El crecimiento del parque vehicular ha sido otra respuesta de los habitantes ante las deficiencias del transporte público. Un diagnóstico publicado por el Gobierno mexiquense señala que los vehículos particulares registrados en la entidad ascendían a 6 millones 494 mil 940. El mismo documento identifica los tiempos de traslado, los costos y la percepción de inseguridad como factores relacionados con la problemática del transporte público.

Sin embargo, aumentar el número de automóviles también contribuye a la saturación de las principales vialidades, particularmente durante las horas de entrada y salida laboral.

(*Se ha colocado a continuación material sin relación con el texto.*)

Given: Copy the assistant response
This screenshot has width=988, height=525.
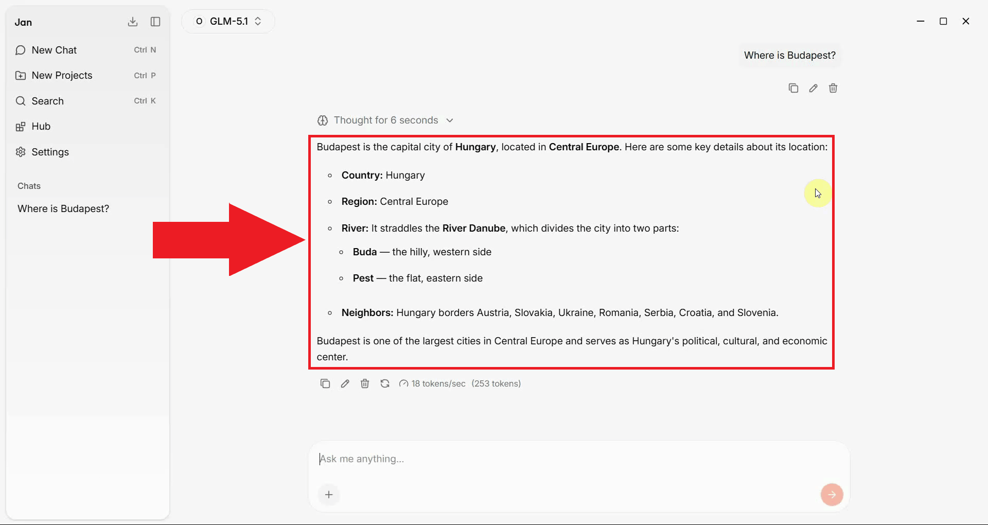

El resultado es un círculo difícil de romper: quien puede adquiere un automóvil para reducir su dependencia del transporte público, pero el crecimiento del parque vehicular aumenta la congestión y termina alargando los tiempos de viaje para todos.

Una jornada que empieza antes de llegar al trabajo

Si se toma como referencia el promedio estatal de 45.5 minutos por trayecto, un trabajador que se desplaza cinco días a la semana dedica aproximadamente 7 horas y 35 minutos semanales únicamente a transportarse.

En un año laboral de 48 semanas, serían alrededor de 364 horas, equivalentes a más de 15 días completos dentro del transporte o desplazándose hacia y desde el trabajo.

Y este cálculo es conservador: no contempla a quienes tardan más de una hora por trayecto, los retrasos ocasionados por congestionamientos, transbordos, accidentes, obras viales o fallas en el servicio.

El verdadero desafío: conectar vivienda, empleo y transporte

El problema de la movilidad mexiquense no puede reducirse únicamente a la cantidad de autobuses o al estado de las vialidades. Existe una dimensión territorial: miles de personas viven lejos de los principales centros de empleo y deben cruzar diariamente varios municipios para llegar a sus trabajos.

La propia información oficial identifica problemas de desarticulación, ineficiencia y calidad del transporte, además de la necesidad de mejorar la conectividad y las condiciones urbanas alrededor de los corredores de movilidad.

Por ello, reducir los tiempos de traslado requiere algo más que ampliar avenidas. Implica acercar vivienda y empleo, mejorar las conexiones entre municipios, fortalecer el transporte masivo, facilitar los recorridos peatonales y ofrecer alternativas seguras y eficientes.

Para el mexiquense promedio, los 45.5 minutos de traslado no son sólo una cifra estadística. Representan 45.5 minutos de vida que comienzan a acumularse desde el primer día de trabajo y que, para una cuarta parte de la población, superan una hora por trayecto. En una entidad donde millones de personas se desplazan diariamente, recuperar ese tiempo se ha convertido en uno de los grandes desafíos sociales y urbanos.